Examine the records and identify each line that includes the string "Toggle". Copy those lines.

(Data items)
*****
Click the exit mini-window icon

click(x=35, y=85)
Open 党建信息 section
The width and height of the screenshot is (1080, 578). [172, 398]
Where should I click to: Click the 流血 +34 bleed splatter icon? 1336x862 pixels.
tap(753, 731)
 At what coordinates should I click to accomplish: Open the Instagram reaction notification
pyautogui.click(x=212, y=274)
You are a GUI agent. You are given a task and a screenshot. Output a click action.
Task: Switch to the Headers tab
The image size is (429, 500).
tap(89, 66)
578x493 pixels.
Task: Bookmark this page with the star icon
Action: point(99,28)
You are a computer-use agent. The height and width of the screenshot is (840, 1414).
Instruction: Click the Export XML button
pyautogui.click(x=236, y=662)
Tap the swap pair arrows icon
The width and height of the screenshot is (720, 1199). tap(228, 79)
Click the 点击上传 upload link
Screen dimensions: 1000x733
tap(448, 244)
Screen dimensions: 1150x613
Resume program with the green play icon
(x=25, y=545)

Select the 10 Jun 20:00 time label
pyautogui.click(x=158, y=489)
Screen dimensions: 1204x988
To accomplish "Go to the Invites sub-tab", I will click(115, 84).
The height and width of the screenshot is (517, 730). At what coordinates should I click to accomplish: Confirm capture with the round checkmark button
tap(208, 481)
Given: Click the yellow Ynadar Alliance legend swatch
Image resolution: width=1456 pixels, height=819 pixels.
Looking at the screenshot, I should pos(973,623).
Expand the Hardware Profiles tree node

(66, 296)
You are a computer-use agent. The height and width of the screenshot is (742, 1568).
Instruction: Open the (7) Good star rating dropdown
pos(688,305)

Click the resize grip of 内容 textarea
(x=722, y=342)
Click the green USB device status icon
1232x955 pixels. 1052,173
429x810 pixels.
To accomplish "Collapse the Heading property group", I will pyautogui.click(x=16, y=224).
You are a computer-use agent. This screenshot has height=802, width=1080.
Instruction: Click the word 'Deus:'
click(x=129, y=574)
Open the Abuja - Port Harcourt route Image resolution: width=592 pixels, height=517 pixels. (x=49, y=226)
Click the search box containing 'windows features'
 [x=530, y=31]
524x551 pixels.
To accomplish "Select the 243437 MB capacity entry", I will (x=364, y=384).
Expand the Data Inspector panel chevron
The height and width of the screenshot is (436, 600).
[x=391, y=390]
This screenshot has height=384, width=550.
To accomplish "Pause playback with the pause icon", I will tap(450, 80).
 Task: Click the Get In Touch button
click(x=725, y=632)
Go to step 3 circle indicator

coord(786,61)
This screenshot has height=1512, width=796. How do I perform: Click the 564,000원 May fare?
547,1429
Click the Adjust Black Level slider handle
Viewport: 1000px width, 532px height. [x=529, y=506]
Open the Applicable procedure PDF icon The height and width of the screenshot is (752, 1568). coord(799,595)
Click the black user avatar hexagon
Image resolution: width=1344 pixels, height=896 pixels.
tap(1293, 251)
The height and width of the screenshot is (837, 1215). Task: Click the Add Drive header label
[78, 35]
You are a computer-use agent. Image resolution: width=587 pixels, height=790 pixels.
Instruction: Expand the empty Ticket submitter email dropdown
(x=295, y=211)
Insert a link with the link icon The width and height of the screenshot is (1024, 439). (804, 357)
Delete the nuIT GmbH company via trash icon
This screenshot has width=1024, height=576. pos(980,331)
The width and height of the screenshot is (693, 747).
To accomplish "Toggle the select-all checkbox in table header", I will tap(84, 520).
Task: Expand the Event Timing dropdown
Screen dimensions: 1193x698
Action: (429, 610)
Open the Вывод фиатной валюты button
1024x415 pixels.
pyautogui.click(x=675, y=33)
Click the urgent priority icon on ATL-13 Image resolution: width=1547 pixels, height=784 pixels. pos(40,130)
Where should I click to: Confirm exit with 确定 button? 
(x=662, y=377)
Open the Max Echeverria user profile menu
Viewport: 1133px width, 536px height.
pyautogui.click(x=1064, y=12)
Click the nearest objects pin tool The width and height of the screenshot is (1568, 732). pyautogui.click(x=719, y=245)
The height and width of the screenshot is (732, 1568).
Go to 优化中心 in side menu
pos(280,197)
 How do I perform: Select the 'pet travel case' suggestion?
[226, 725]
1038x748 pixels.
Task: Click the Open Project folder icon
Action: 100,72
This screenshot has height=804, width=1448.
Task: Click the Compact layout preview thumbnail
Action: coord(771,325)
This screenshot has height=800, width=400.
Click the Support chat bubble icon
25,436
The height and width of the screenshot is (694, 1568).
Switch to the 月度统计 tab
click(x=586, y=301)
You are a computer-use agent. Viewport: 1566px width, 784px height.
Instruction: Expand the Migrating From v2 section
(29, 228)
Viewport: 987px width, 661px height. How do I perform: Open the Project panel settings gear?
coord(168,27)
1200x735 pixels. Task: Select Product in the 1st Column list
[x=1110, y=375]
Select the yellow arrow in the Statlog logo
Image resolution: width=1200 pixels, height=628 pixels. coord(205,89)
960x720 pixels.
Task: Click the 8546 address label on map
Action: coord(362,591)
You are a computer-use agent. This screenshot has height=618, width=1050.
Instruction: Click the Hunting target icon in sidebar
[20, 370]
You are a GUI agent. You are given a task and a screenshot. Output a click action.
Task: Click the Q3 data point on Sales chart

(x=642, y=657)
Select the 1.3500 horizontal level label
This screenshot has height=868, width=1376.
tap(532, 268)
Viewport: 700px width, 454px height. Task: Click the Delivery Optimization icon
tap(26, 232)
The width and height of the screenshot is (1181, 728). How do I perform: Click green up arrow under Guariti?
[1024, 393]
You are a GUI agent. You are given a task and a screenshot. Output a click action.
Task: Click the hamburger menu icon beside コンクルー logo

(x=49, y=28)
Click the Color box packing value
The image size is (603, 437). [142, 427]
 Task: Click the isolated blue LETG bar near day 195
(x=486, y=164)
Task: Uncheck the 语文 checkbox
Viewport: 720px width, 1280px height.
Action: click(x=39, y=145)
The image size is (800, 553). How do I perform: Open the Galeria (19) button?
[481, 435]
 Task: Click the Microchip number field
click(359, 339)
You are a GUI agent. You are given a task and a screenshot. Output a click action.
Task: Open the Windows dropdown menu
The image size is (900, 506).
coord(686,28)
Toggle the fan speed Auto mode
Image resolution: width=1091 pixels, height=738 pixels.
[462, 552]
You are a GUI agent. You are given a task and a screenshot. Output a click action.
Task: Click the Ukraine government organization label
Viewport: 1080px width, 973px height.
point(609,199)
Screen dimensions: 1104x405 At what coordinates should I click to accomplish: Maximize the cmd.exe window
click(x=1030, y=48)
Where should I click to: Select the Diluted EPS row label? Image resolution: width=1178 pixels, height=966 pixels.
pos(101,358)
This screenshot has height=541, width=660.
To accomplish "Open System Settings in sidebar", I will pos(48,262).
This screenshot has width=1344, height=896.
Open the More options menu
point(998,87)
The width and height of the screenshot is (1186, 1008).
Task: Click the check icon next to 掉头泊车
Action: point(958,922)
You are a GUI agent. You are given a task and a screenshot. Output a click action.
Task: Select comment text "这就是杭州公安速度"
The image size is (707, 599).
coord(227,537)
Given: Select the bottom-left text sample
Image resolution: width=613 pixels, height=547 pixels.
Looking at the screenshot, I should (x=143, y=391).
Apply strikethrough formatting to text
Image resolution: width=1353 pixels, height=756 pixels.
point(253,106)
*****
Response box:
To accomplish "Toggle the select-all checkbox in table header", I will tap(84, 520).
Toggle the fan speed Auto mode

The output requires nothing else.